Public utility district in Washington, United States

The Chelan County Public Utility District, or Chelan County PUD, provides electric, water, wastewater public utility and telecommunications services in Chelan County, in north-central Washington in the United States.

It is organized under state statute as a nonprofit municipal corporation and functions as a customer-owned public co-operative energy district. It is governed by a Board of Commissioners elected by the customer-owners, who, as owners, receive dividends (in the form of reduced rates) based on the income of the District.

==History and operations==
Established in 1936, the PUD began providing electric service in 1947. Today the PUD operates electric, water, and wastewater utilities. The electric portion of the utility includes electric generating stations and distribution facilities. Under its charter, the District is authorized to purchase electric energy; sell electric energy at wholesale and retail prices; acquire, construct and operate electric generating plants and transmission and distribution facilities; and issue revenue bonds for financing the acquisition and construction of electric properties, or for other corporate purposes.

Generating stations include three hydroelectric dams, as well as a limited amount of solar power. The District maintains diesel generators for use in emergencies. Distribution facilities include transmission lines, switchyards and ancillary equipment.

==Hydropower==
Chelan County PUD owns and operates the nation's second largest nonfederal, publicly owned hydroelectric generating system. Two of the District's hydropower stations, Rocky Reach Dam and Rock Island Dam, are part of an 11-dam system on the U.S. portion of the Columbia River, which is fed by the fourth largest drainage system in North America. Even during the driest years on record (1928 through 1932), the Columbia River's runoff was still 71 percent of normal. The District's third hydro project, Lake Chelan and Chelan River, serves a dual purpose of generating power and regulating the level of 50 mi long Lake Chelan, the third deepest body of fresh water in the United States.

The District's three hydroelectric generating projects have a combined total generating capacity of over 2,000 megawatts of hydropower, advantageous because of its low-cost, nonpolluting, and renewable nature.
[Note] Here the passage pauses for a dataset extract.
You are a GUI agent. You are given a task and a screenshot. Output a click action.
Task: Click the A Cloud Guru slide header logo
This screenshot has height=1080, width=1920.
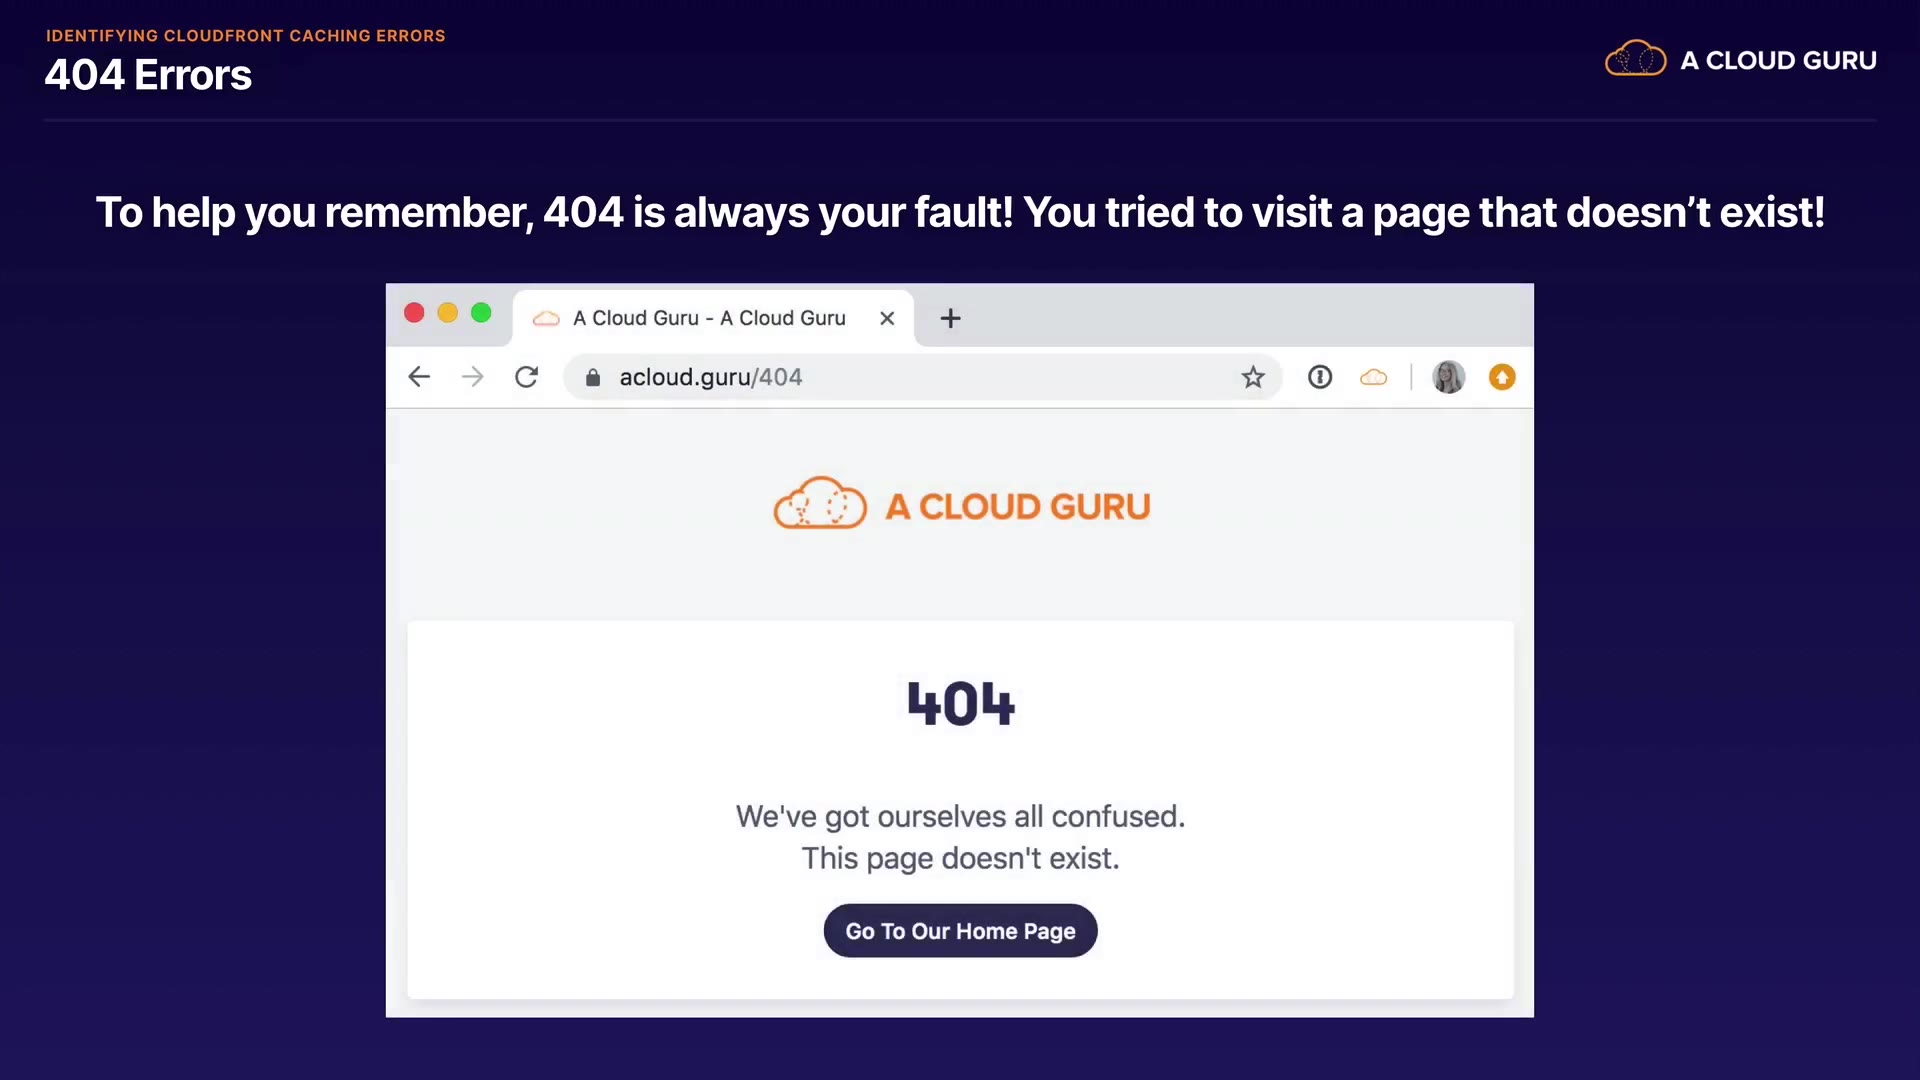(x=1740, y=60)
The three produce about 9 million megawatt-hours of power each year, enough to meet the needs of a city of more than 900,000.

37 percent of the total generating capacity is needed to meet the needs of its Chelan County customers, including a portion of Alcoa's power-intensive Wenatchee aluminum smelter. The remaining 63 percent of the total generating capacity is mainly sold to four principal power purchasers: Puget Sound Energy, Avista Corporation, PacifiCorp, and Portland General Electric Company transmitted throughout the Pacific Northwest over a 16000 sqmi grid of high-voltage transmission lines. Chelan County residents and more than 7 million electric customers in the Pacific Northwest benefit from the low-cost electricity produced by the District. District residents, however, reaped the greatest rewards: The average residential electric rate in Chelan County is about 3 cents per kilowatt hour. By comparison, the national average residential rate is 8 cents per kilowatt hour, 267% more.

==Other Utilities==

Chelan County PUD also offers water and wastewater services, as well as Washington state's largest open-access, fiber-to-the-premises fiber-optic network.

==Parks==
Chelan County PUD also owns a network of fourteen parks and recreation areas as part of its hydroelectric licensing guidelines, seven of which are maintained by the PUD Parks and Recreation Department, seven others are maintained by either a municipal or state government.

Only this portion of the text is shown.